Saved entries:
++++++
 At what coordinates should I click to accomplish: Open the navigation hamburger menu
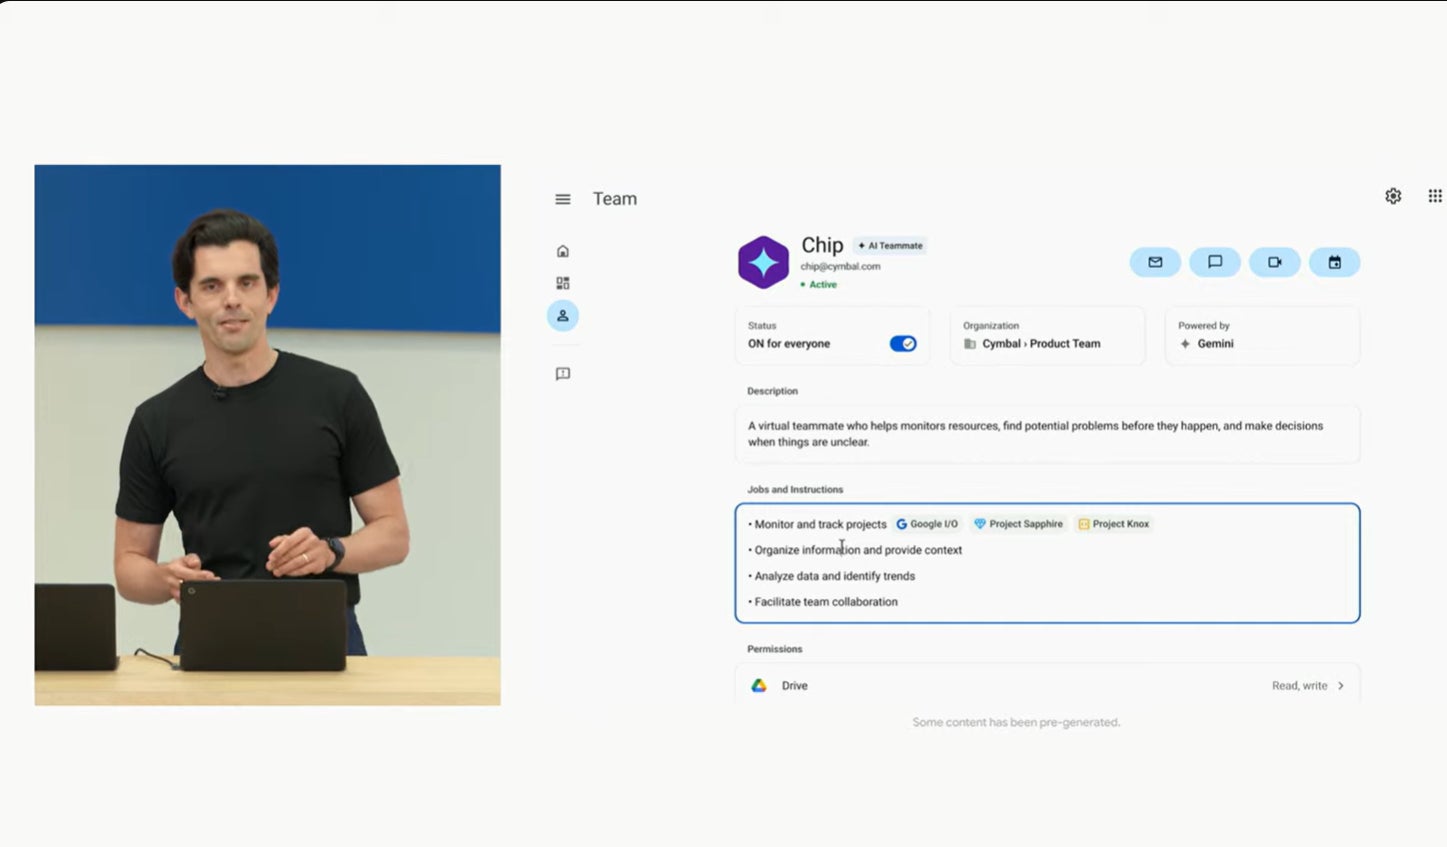click(x=562, y=199)
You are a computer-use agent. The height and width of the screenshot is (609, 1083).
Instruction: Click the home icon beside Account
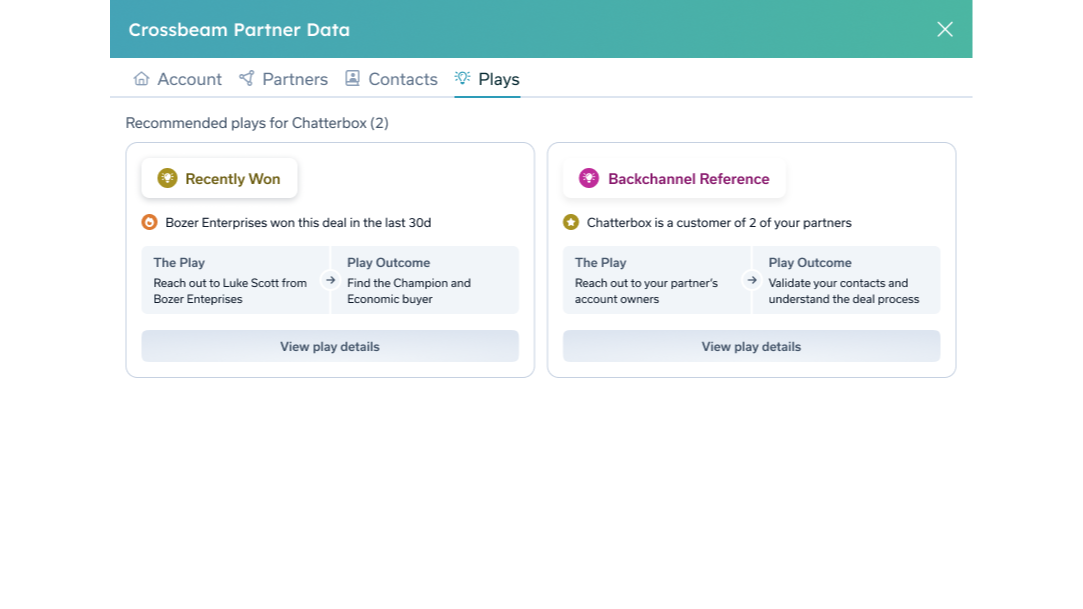(141, 79)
++++++
WORK INSTRUCTIONS =>
The records above should be returned exactly, with only their pictures held back.

SOLVED PROBLEM =>
 At what coordinates should I click to accomplish: Open the navigation hamburger menu
click(x=562, y=199)
You are a computer-use agent. The height and width of the screenshot is (609, 1083).
Instruction: Click the home icon beside Account
(141, 79)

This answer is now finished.